Consultoria

O Doclisboa preocupa-se com o futuro dos filmes e dos projectos que apresenta. Oferecemos momentos para o encontro de cineastas e produtores com especialistas de mercado, que podem aconselhá-los sobre festivais e estratégias de distribuição.

Consultores


Adam Cook (Canadá)
Programador e crítico de cinema. Assina colunas na Cinema Scope, The New York Times, Film Comment, Sight & Sound e Filmmaker Magazine. Trabalhou com os festivais internacionais de cinema de Toronto e de Vancouver e o Hot Docs. Curou retrospectivas para o Doclisboa, TIFF Cinematheque, Northwest Film Forum, Hot Docs Ted Rogers Cinema e Vancity Theatre. Orientou oficinas sobre cinema e crítica de cinema. Foi gestor de conteúdos da MUBI.

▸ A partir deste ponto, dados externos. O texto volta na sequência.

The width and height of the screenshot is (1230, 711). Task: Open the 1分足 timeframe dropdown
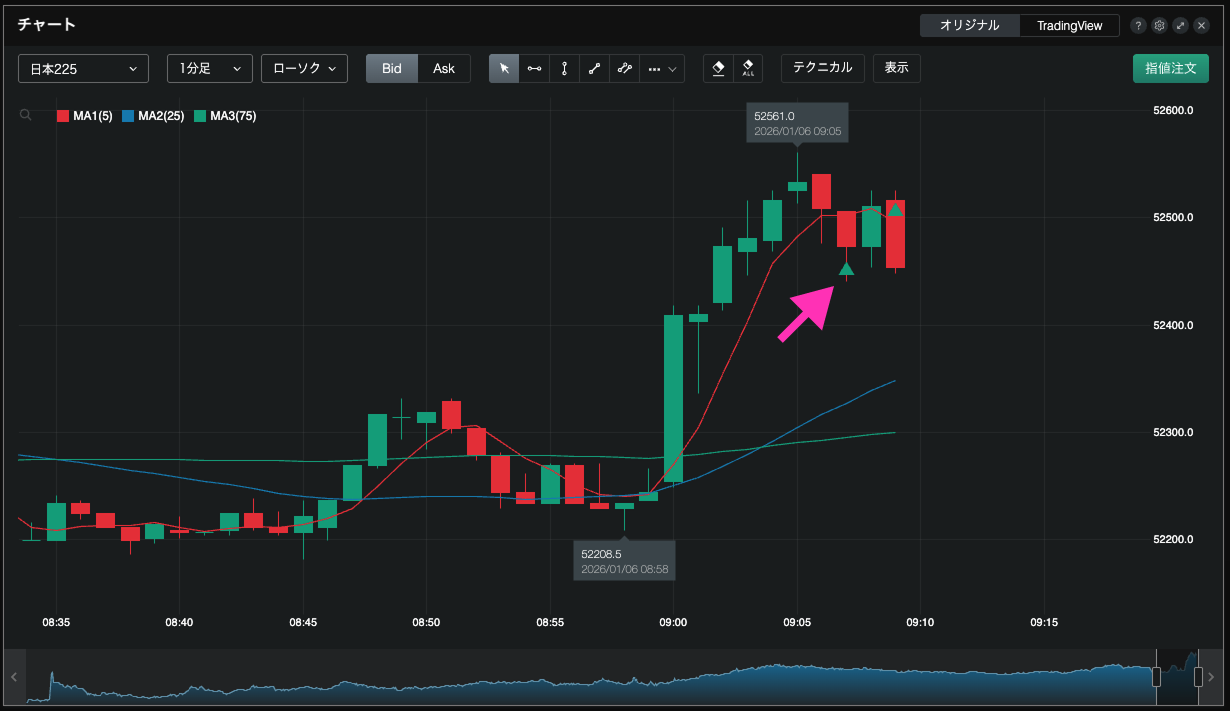209,69
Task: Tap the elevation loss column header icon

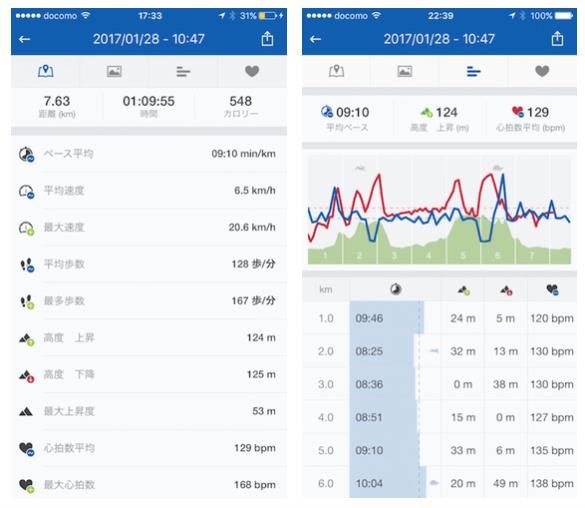Action: coord(506,290)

Agustina Costa Varsi (Volpe Films, Argentina)
Fundou a produtora Volpe Films em 2013 e produziu os filmes Algunas chicas (Festival de Cinema de Veneza, secção Horizontes, 2013), Il solengo (Melhor Filme no Doclisboa 2015) e Hija única. Foi recentemente nomeada directora do Buenos Aires Lab.


Cíntia Gil (Sheffield Doc/Fest, Reino Unido)
Entre 2012 e 2019, antes de entrar para o Doc/Fest, foi co-directora (e, mais tarde, directora) do Doclisboa, sendo responsável pela colaboração com o consórcio europeu Doc Alliance e pela criação do laboratório ibero-americano de desenvolvimento de projectos Arché. Membro da direcção da Apordoc desde 2015. Convidada regularmente para mesas redondas, conferências e júris em festivais como Berlinale, Mar del Plata, FIDMarseille e Dokufest, entre outros.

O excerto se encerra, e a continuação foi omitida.